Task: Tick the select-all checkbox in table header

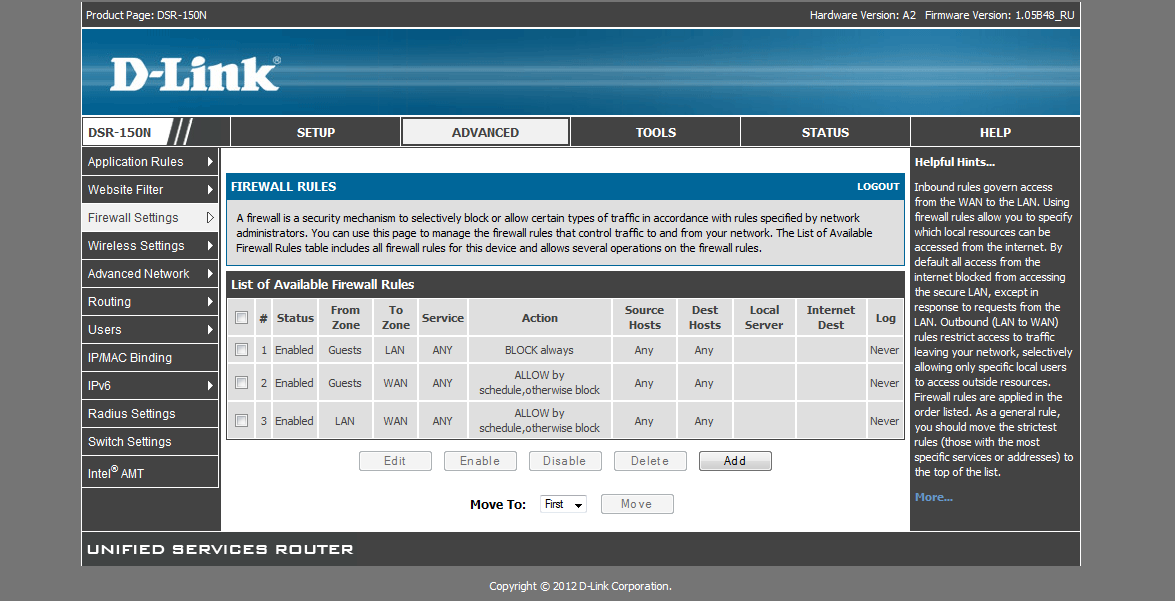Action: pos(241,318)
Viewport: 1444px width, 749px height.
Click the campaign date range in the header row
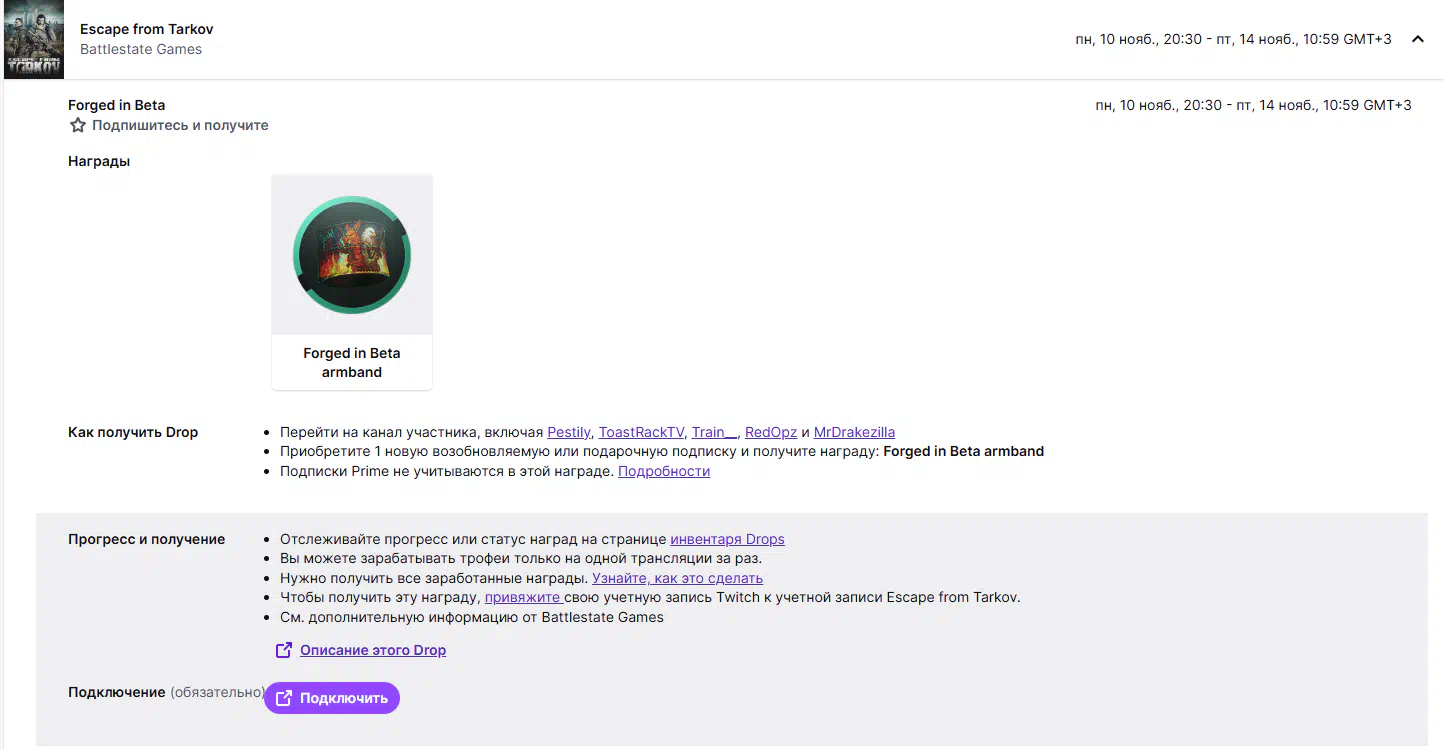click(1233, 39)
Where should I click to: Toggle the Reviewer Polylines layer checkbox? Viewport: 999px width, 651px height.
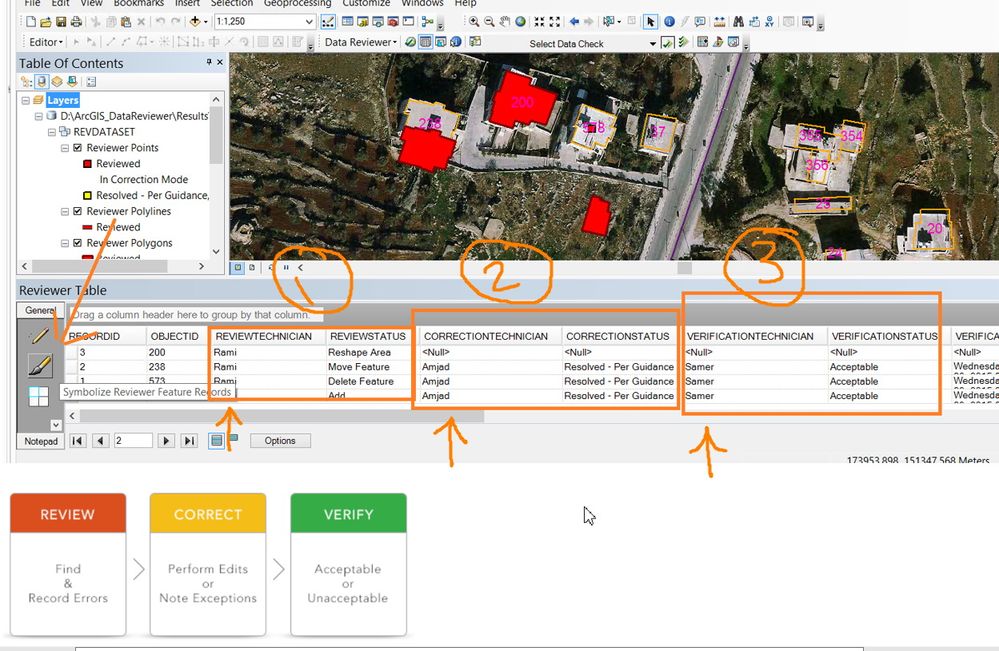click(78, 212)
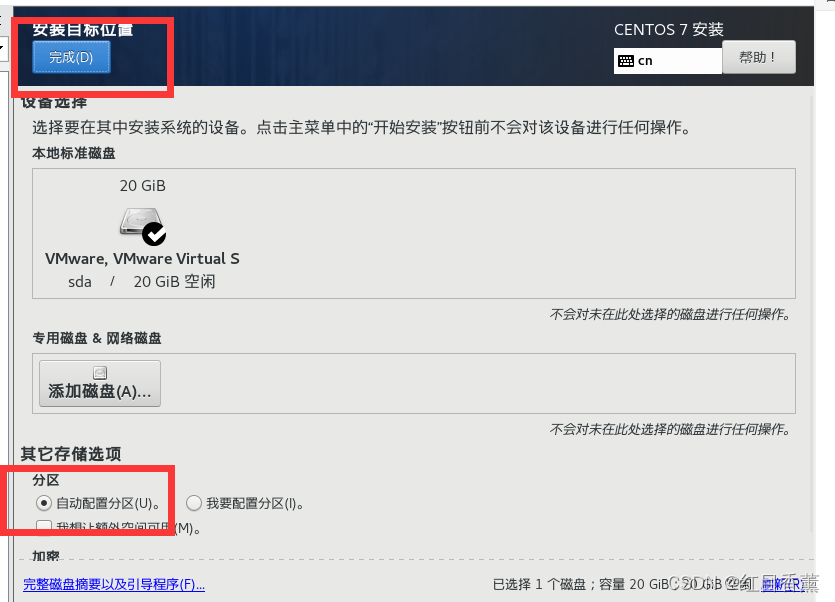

* **PROBLEM**
A verbatim retyping of the listing, without any pictures, is the expected answer.

* **FINAL ANSWER**
Task: Tick the select-all checkbox in table header

Action: pos(241,318)
Viewport: 1444px width, 749px height.
Click the campaign date range in the header row
click(1233, 39)
Where should I click to: Toggle the Reviewer Polylines layer checkbox? Viewport: 999px width, 651px height.
click(78, 212)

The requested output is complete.